---- Records

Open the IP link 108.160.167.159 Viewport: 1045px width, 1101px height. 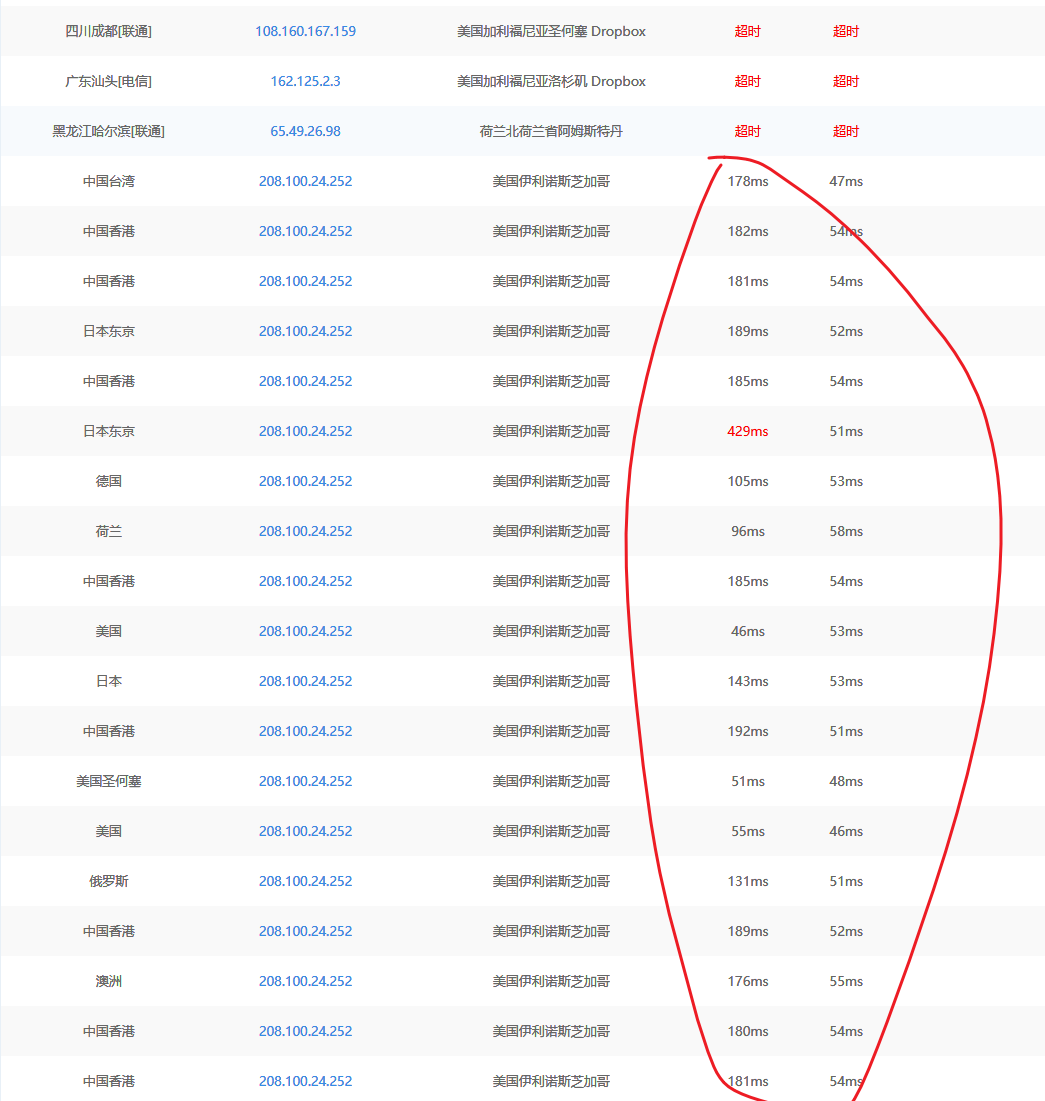click(305, 31)
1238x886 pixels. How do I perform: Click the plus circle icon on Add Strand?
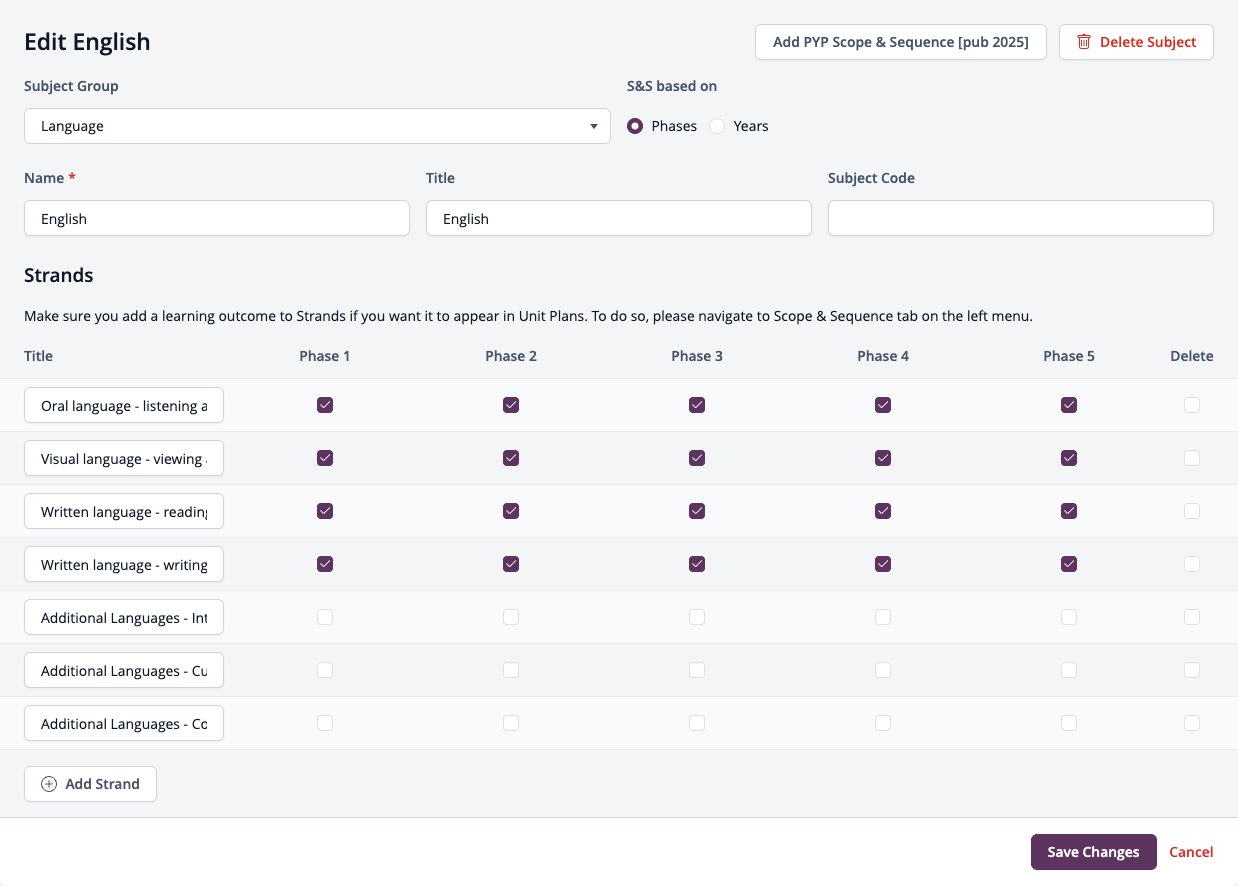point(49,784)
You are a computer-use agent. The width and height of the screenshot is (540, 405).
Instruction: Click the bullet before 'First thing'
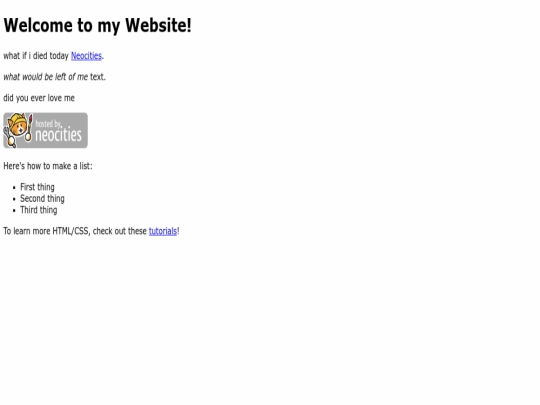click(14, 188)
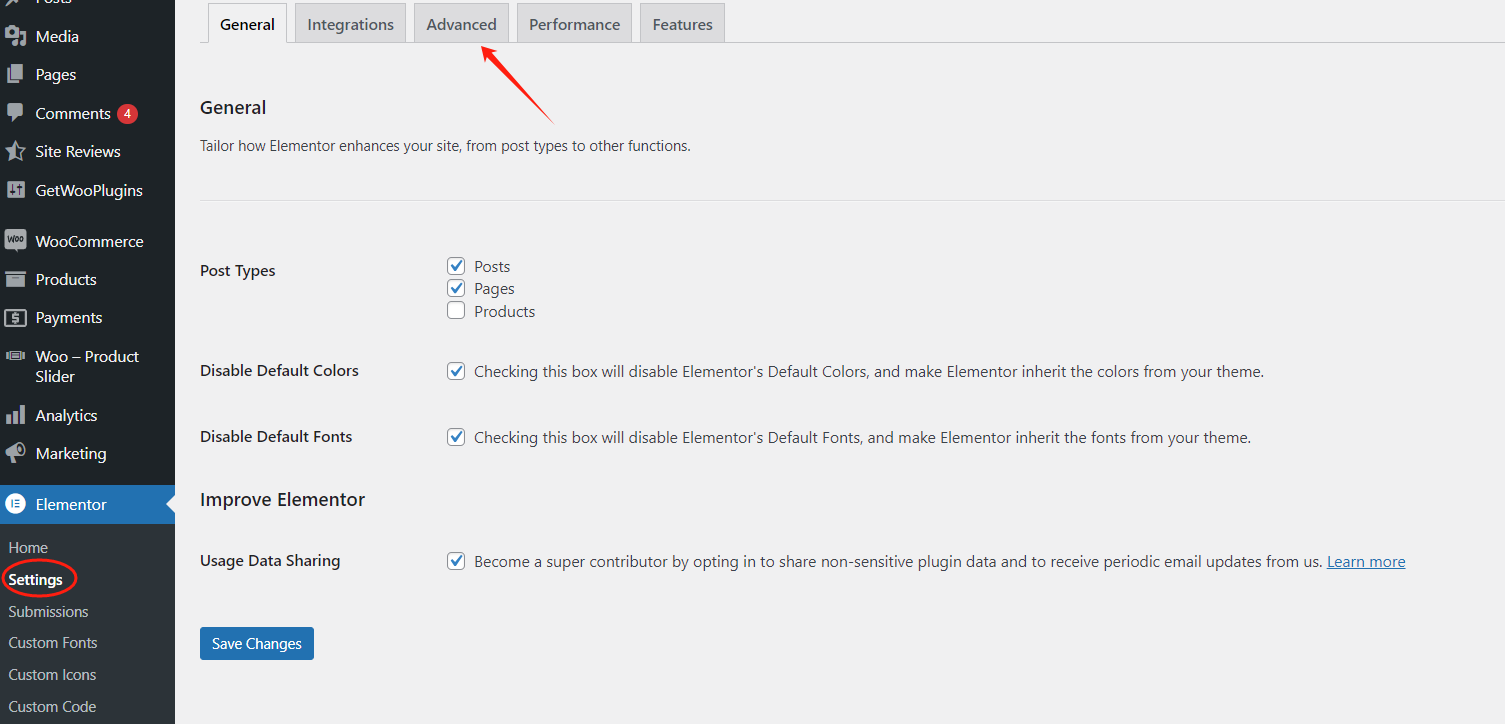Uncheck Disable Default Colors option

455,370
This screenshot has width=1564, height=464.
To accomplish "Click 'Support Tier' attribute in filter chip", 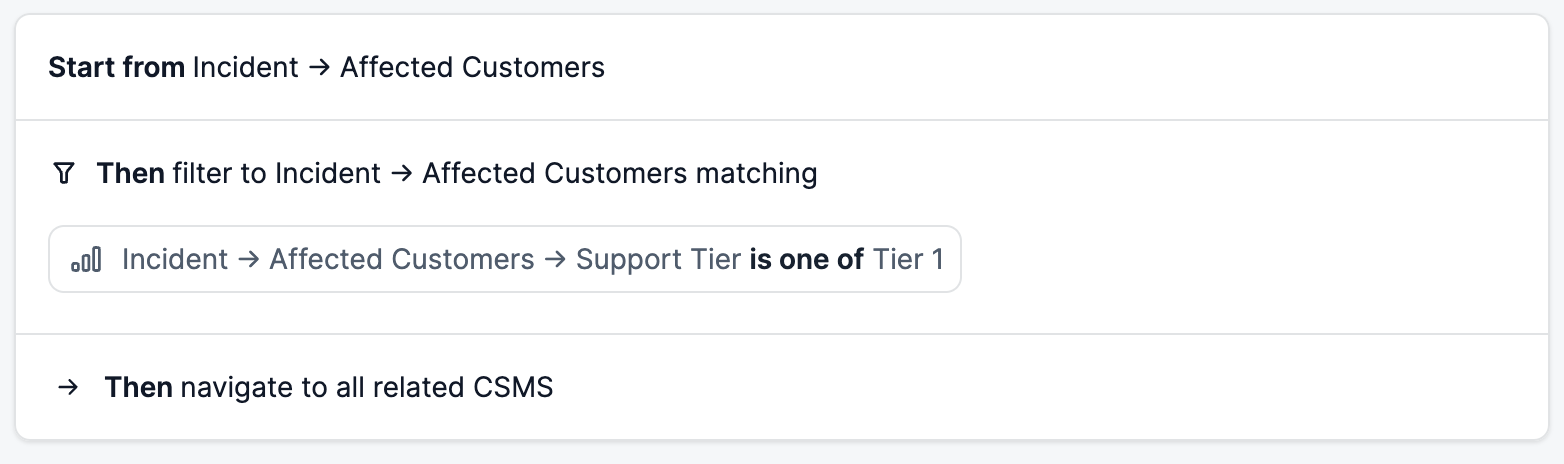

--------

Problem details:
For every line in the data above that holds "screenshot", return the line itself.

Expected answer:
You are a computer-use agent. The width and height of the screenshot is (540, 405).
This screenshot has width=1564, height=464.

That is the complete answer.